Member of the Tennessee House of Representatives from the Hamilton County district
- In office 1969–1970

Personal details
- Born: November 5, 1923 Bladenboro, North Carolina, U.S.
- Died: June 25, 2009 (aged 85) Signal Mountain, Tennessee
- Party: Republican
- Spouse: Anne Nolan
- Children: 3
- Alma mater: Mars Hill Junior College, The University of North Carolina at Chapel Hill, University of Maryland, UC Berkeley School of Public Health
- Occupation: Doctor, County Commissioner

= Paul V. Nolan =

American politician (1923–2009)

Paul V. Nolan (November 5, 1923 – June 25, 2009) was an American physician, veteran, statesman, Hamilton County Commissioner, and one term in the Tennessee Legislature. He was married to Anne Nolan. Nolan Elementary School in Signal Mountain, Tennessee was named after him.

==Early life==
Nolan was born in Bladenboro, North Carolina. He graduated from Mars Hill Junior College and the two-year medical program at The University of North Carolina at Chapel Hill. He graduated from medical school at the University of Maryland. While in the military, he received a Master's in Public Health from the UC Berkeley School of Public Health.

==Military service==
During WWII, he served in the U.S. Navy at Camp LeJeune, N.C., and then served as a flight surgeon in the U.S. Air Force during the Korean War. After Berkeley, he served as a Preventive Medicine Officer in the Tactical Air Command at Langley Field in Virginia.

==Later career==
He moved to Signal Mountain in 1959 when he accepted the position of medical director for E.I. DuPont of Chattanooga.

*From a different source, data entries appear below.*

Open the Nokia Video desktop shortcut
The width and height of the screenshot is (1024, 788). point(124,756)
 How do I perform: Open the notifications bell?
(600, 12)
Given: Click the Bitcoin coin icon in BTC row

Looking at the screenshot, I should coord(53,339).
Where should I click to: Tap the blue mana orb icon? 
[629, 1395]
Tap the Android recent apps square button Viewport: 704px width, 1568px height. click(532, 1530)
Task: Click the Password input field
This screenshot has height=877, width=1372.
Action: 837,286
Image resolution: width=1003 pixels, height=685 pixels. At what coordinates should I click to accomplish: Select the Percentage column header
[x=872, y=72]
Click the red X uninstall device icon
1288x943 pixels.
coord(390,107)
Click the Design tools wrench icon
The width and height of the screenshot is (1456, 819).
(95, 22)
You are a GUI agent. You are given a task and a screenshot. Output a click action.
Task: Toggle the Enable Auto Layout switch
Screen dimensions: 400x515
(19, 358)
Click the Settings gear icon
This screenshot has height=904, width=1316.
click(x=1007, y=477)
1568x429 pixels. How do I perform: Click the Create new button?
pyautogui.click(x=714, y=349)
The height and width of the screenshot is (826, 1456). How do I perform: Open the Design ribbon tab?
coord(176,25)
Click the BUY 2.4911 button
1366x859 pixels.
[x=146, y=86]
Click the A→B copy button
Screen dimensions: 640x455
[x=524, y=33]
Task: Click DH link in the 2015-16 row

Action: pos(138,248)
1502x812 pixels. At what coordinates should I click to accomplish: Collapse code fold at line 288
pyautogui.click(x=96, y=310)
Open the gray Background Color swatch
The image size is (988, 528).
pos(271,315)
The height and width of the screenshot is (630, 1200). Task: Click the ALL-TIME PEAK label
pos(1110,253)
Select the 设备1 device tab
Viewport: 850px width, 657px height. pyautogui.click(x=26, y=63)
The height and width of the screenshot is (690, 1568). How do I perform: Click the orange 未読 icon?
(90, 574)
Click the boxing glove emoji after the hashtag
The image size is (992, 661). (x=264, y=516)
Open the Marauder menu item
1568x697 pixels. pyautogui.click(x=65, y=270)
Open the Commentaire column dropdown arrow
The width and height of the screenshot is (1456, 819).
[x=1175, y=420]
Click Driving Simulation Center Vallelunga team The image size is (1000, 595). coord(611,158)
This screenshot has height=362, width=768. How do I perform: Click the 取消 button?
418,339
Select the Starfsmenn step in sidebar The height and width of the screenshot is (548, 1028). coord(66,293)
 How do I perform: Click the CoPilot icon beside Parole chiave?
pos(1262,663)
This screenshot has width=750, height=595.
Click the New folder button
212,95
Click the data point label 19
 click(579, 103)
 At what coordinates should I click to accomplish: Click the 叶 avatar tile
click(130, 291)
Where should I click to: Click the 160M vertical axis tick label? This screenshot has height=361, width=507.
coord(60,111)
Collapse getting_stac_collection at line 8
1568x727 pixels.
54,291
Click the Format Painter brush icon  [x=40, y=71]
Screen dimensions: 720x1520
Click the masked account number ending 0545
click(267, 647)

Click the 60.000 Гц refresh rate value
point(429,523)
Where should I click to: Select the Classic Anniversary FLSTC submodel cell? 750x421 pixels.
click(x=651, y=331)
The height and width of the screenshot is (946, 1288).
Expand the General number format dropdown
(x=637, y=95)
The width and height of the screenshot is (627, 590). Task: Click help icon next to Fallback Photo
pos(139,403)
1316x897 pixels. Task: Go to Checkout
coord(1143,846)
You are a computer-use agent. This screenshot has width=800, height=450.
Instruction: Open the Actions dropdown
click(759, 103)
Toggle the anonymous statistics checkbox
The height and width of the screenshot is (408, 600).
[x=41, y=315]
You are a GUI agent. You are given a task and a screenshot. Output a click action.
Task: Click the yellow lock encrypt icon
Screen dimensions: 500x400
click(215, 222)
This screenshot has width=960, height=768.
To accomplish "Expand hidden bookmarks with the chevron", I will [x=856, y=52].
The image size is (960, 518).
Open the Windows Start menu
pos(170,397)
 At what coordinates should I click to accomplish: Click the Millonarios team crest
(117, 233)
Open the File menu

Dr. Nolan was a member of the Hamilton County Quarterly Court from 1966 until 1978, and served as a state representative to the 86th Tennessee General Assembly from 1969 to 1970, representing the sixth district. His political party affiliation was Republican. He served four terms on the County Commission, serving the Signal Mountain/Red Bank area from 1982 until 1998.

He died of liver cancer and was interred at Chattanooga National Cemetery.